Abstract

Accurate prediction of drug-target interactions (DTIs) plays a central role in computational drug discovery and drug repositioning. Although deep learning models have substantially improved DTI prediction performance, most existing approaches rely exclusively on gradient-based optimization, which may suffer from unstable convergence or suboptimal solutions in sparse and high-dimensional biological datasets. In this study, we propose PSO-DTI, a swarm intelligence-enhanced neural framework that integrates similarity-based relational feature transformation with Particle Swarm Optimization (PSO) for adaptive neural weight refinement.
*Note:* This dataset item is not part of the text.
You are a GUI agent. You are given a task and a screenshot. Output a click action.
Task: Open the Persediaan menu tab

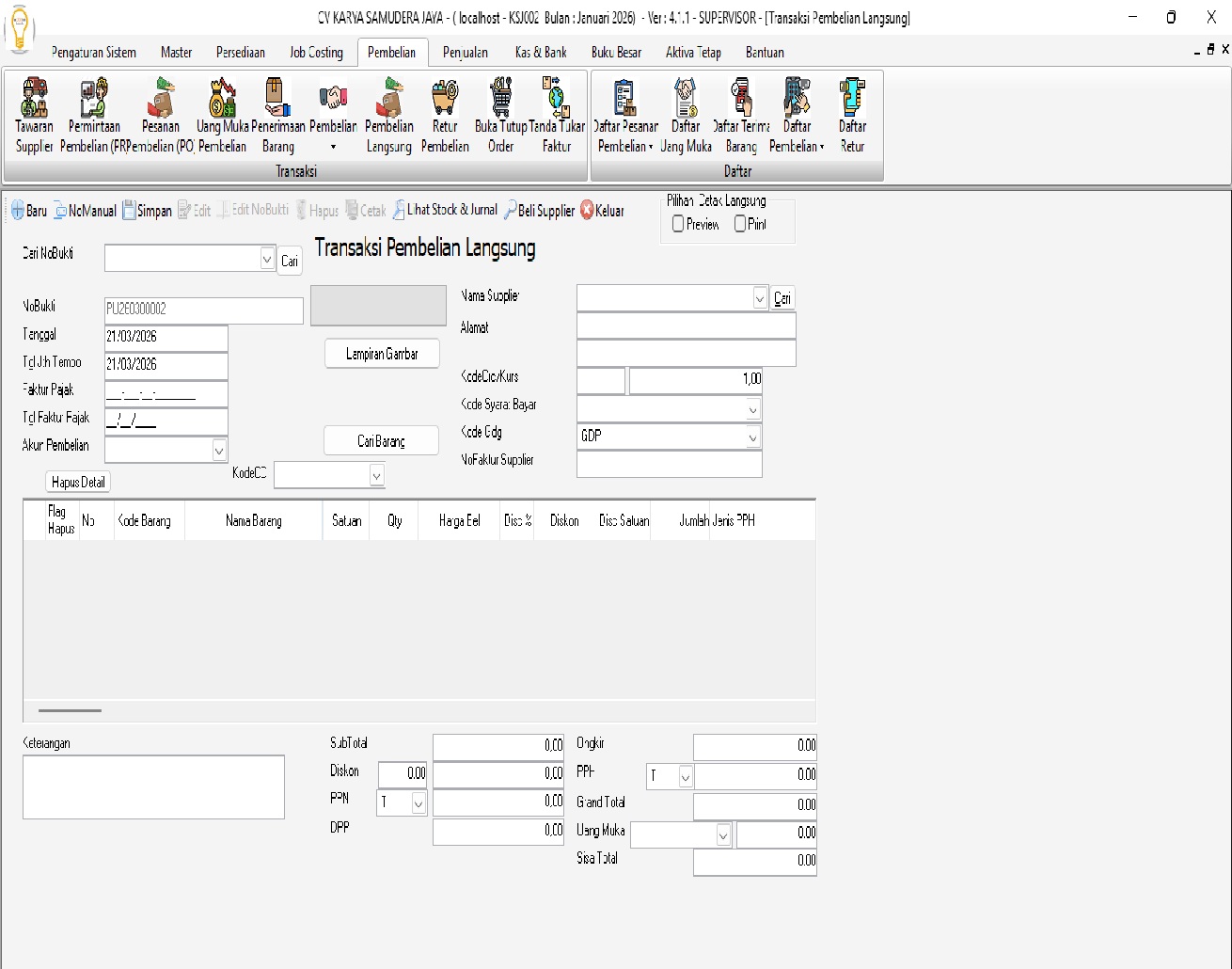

Drugs and proteins are transformed into similarity-profile representations using Jaccard and cosine similarity measures, respectively. A neural classifier is then optimized using a validation-guided PSO-based selective weight adoption strategy. Experiments on benchmark C. elegans and Human datasets demonstrate consistent performance improvements over representative state-of-the-art models across AUROC, AUPRC, Accuracy, F1-score, and MCC metrics. Ablation studies confirm the contribution of similarity-based preprocessing and PSO-enhanced optimization. Case analyses further support the biological plausibility of top-ranked predictions. These findings suggest that integrating global search heuristics into neural training pipelines can enhance robustness and generalization in DTI prediction.